Word for word, set down every line of the entries below from the line with "Sprawdź szczegóły... (174, 204)" to the line with "Czytaj więcej: ... (605, 1354)", including both, and no other line.

> **SUPPLIED RECORDS**:
• • • • •

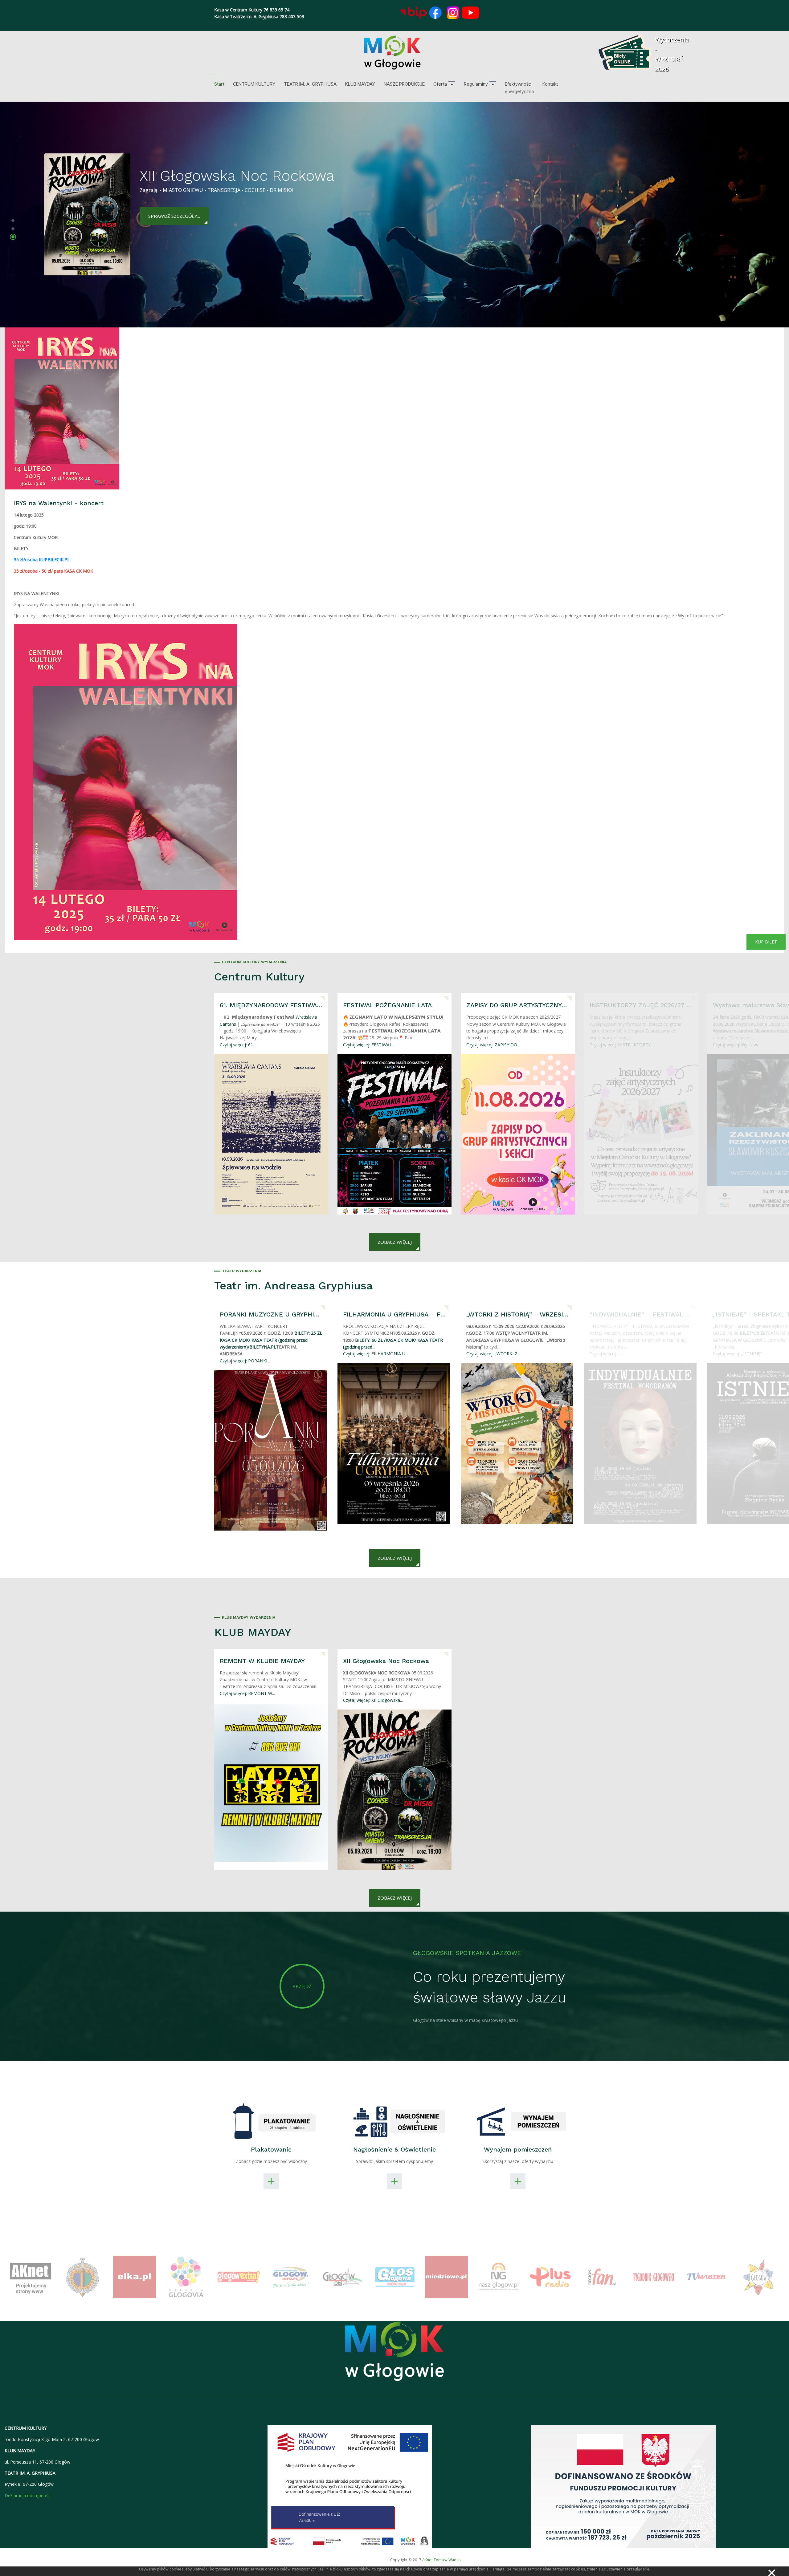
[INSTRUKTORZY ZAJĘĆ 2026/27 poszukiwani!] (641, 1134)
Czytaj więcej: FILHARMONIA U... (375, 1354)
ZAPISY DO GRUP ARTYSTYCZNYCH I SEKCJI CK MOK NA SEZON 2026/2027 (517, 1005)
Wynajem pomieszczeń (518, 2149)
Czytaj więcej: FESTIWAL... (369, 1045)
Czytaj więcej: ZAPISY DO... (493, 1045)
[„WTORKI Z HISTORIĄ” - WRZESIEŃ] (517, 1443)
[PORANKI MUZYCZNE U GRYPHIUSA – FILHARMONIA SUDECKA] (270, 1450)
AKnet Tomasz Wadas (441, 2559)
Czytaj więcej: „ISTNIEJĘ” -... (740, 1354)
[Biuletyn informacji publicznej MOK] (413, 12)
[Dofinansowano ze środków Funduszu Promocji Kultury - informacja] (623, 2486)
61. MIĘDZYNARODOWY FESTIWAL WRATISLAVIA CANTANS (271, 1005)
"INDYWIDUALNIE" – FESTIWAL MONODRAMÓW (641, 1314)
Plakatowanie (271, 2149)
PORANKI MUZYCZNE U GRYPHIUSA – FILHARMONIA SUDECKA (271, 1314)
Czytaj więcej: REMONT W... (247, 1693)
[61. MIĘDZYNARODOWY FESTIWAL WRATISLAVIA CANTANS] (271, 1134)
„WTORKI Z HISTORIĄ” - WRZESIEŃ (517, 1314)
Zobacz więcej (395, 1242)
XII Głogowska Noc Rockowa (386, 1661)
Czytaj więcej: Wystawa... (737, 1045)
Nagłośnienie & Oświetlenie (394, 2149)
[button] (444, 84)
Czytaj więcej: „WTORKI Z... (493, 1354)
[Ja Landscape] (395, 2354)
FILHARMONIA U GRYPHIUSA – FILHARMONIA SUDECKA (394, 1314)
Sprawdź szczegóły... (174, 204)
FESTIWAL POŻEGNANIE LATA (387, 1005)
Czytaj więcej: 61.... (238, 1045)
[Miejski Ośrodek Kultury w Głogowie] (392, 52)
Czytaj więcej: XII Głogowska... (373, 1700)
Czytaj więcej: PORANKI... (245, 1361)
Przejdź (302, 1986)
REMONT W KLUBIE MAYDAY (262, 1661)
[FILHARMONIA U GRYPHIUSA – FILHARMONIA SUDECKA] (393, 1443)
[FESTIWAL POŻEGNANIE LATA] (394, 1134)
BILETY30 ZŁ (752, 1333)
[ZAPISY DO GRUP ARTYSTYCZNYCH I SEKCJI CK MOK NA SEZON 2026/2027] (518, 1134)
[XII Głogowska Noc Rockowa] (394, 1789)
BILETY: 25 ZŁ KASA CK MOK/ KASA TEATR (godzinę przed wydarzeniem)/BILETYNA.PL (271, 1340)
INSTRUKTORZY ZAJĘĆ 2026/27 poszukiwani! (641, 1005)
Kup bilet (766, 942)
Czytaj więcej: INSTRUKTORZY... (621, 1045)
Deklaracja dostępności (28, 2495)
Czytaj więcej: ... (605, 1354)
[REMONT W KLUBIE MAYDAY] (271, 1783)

• • • • •

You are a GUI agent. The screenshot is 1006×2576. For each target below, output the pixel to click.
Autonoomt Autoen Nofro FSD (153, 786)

• • • • •

> **RESPONSE FOR THIS EXERCISE**:
Sprawdź szczegóły... (174, 204)
FESTIWAL POŻEGNANIE LATA (387, 1005)
Czytaj więcej: 61.... (238, 1045)
[Miejski Ośrodek Kultury w Głogowie] (392, 52)
Czytaj więcej: XII Głogowska... (373, 1700)
Czytaj więcej: PORANKI... (245, 1361)
Przejdź (302, 1986)
REMONT W KLUBIE MAYDAY (262, 1661)
[FILHARMONIA U GRYPHIUSA – FILHARMONIA SUDECKA] (393, 1443)
[FESTIWAL POŻEGNANIE LATA] (394, 1134)
BILETY30 ZŁ (752, 1333)
[ZAPISY DO GRUP ARTYSTYCZNYCH I SEKCJI CK MOK NA SEZON 2026/2027] (518, 1134)
[XII Głogowska Noc Rockowa] (394, 1789)
BILETY: 25 ZŁ KASA CK MOK/ KASA TEATR (godzinę przed wydarzeniem)/BILETYNA.PL (271, 1340)
INSTRUKTORZY ZAJĘĆ 2026/27 poszukiwani! (641, 1005)
Kup bilet (766, 942)
Czytaj więcej: INSTRUKTORZY... (621, 1045)
Deklaracja dostępności (28, 2495)
Czytaj więcej: ... (605, 1354)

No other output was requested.